Revisiting Simon-Ehrlich

Paul Kedrosky revisits the famous Simon-Ehrlich bet:

Without getting into it too deeply, here are some things worth knowing. Given
the above graph of the five commodities’ prices in inflation-adjusted terms, it
will surprise no-one that the bet’s payoff was highly dependent on its start
date. Simon famously offered to bet comers on any timeline longer than a year,
and on any commodity, but the bet itself was over a decade, from 1980-1990. If
you started the bet any year during the 1980s Simon won eight of the ten decadal
start years. During the 1990s things changed, however, with Simon the decadal
winners in four start years and Ehrlich winning six – 60% of the time. And if we
extend the bet into the current decade, taking Simon at his word that he was
happy to bet on any period from a year on up (we don’t have enough data to do a
full 21st century decade), then Ehrlich won every start-year bet in the 2000s.
He looks like he’ll be a perfect Simon/Ehrlich ten-for-ten.


So, what does all this mean? A few things. First, and most importantly, it
means Simon was right but fairly lucky. There is nothing wrong with being lucky,
of course, but compulsive Simon/Ehrlich-citers need to be reminded that it is no
law of nature (let alone of rickety old economics) that commodity prices
(inflation-adjusted or otherwise) trend inexorably downward, even over a

If the conclusion is that prices go up as well as down, even over a 10 year period, then there isn't much to complain about in Paul's analysis.  But I think he misses the key point.  The bet was never fundamentally about prices, the bet was about scarcity, living standards and whether we were running out of natural resources–remember that at the time Ehrlich was predicting hundreds of millions would die of starvation and even that England would not exist in the year 2000!  Prices were just a convenient but imperfect way to mark the bet to market.
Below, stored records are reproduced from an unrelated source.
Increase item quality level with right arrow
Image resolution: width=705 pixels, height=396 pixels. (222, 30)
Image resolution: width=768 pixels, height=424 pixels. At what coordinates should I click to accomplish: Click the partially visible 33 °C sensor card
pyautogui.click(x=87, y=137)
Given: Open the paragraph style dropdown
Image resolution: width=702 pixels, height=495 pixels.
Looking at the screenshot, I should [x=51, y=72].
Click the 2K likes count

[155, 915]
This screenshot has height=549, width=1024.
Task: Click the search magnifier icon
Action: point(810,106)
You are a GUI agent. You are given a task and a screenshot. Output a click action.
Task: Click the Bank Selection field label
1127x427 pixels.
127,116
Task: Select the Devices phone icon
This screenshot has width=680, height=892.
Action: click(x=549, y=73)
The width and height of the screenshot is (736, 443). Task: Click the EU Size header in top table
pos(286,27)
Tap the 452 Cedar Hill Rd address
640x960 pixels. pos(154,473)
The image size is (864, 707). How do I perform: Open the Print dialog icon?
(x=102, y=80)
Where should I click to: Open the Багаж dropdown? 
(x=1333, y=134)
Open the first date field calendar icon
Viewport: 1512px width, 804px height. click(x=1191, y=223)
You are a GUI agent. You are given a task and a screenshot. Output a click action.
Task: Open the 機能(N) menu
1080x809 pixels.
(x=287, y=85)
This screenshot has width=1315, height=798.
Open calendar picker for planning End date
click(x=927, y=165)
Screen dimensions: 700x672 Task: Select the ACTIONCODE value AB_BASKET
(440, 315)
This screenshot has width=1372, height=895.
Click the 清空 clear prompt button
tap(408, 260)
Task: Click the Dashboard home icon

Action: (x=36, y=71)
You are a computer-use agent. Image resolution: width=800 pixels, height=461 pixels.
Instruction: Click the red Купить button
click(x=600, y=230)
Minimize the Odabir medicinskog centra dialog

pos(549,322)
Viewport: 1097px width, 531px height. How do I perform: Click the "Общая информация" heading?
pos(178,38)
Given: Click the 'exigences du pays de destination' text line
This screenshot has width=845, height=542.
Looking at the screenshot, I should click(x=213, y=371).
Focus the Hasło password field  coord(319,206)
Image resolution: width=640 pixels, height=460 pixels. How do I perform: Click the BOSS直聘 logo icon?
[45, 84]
The reason prices have risen in the 1990s is not that things are getting worse but that things are getting better–especially in China and India where things have been getting much better.  As China and India have become richer demand has increased tremendously in these countries putting upward pressure on prices.  In other words, prices have risen because the value of resources has risen.  That's quite different–indeed the opposite–of what Ehrlich was predicting.

To see this concretely take a good which is really fixed in supply, Picasso paintings.  Now consider two worlds – in one world the price of a typical Picasso is $50,000; in the other, it's $5 million.  Which world would you guess has a higher standard of living? 


I like the idea of tracking overall economic well-being by tracking inelastic goods. Assuming they don't fall out of favor, if you look at the 100 most valuable paintings in 1900 and then track them (those actual paintings) each decade, I wonder what that graph might look like, adjusted for inflation of course.

The converse could be true too - imagine a dystopian world where the surviving humans are all hunter/gathers. The price of most natural resources is zero or near zero; what use is a barrel of oil when there are no engines? Simon would also have won the bit if the most dire of Ehrlich's predictions came true.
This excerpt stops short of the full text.